日だまりの丘


「ったく、見てるこっちがなんか恥ずかしいぜ。」
どかりと新緑の絨毯の上に座り込んで、ヒノエは呟く。
眼前では、自分の親友と従兄弟が楽しそうに談笑している。
難しい顔をしたと思ったら、急に顔を見合わせて笑ったり
風にあおられた九郎の髪に、敦盛が巻かれたりと。

「あの二人は、意外と似ているんですよ。」
「んだ、よ。アンタか…」
横を見れば、黄金色の髪の叔父がいつの間にか立っていて
目の前の二人に優しい眼を向けている。

「知ってるさ、二人とも生真面目で頑固で自分を大切にしない所とか。」
あと問題を一人で抱え込む所も、と。
今でこそ、よく表情をコロコロと変える敦盛だが
まだかの地にいた頃は、その表情に影が多くて
幼い頃の表情豊かな彼を知るヒノエとしては、心が痛かった。
「九郎も敦盛君も肉親の情を本当に大切にしてましたから。」
大切な兄と決別して、源氏と共にあることを選んだ敦盛。
信じきっていた兄に、不要と言われて追われた九郎。
平泉に行くと決めた時から決別の意を立てるまでの彼の落胆振りは 本当に痛々しいもので。
この自分がかける言葉を、捜してしまったくらいだ。


それが今、笑っている。
偽り無く、心のそこから微笑んでいる。
けれど二人の間に流れている空気は、恋しさや艶やかなモノなど無い。
もう八葉の役目も終えて。
ただのこの地に生きるモノとして、共にある。


愛とかそういうのじゃなくて。
傍にいることを、互いに心を預けると許しあえた空間。
激しく求めるんじゃなくて
隣にいることを、常と思える。
暖かい場所、此処が。
源氏の大将の九郎じゃなくて、平家の敦盛ではなくて。
君が君で。
お前が、お前で在れる場所。

大切な人。
大切な友なんだろう。


「本当に恥ずかしいやつらだ。
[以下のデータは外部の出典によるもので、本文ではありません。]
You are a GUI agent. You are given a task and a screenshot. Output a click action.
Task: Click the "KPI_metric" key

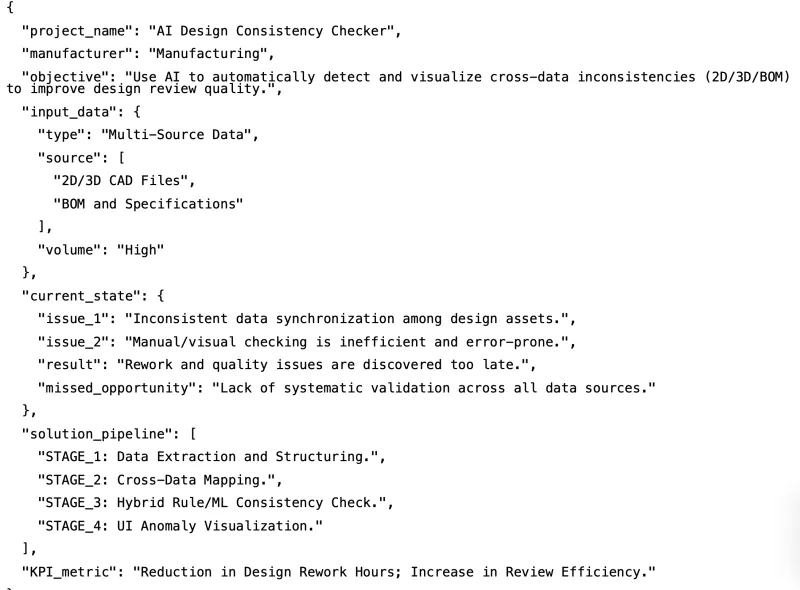(70, 571)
」
「そうですね、でも嫌いじゃないでしょう?」



大切な人が笑っている場所。

「まぁな。」



九郎さん!!
平和の制定者が、この地の覇者の名を呼ぶ。



きっと此処は、もう一度産まれる場所。





友人との会話中にできた産物。
私は仲良しな九郎と敦盛が大好きです(にっこり)
なんだろ…カップリングとかそういう問題じゃなくて。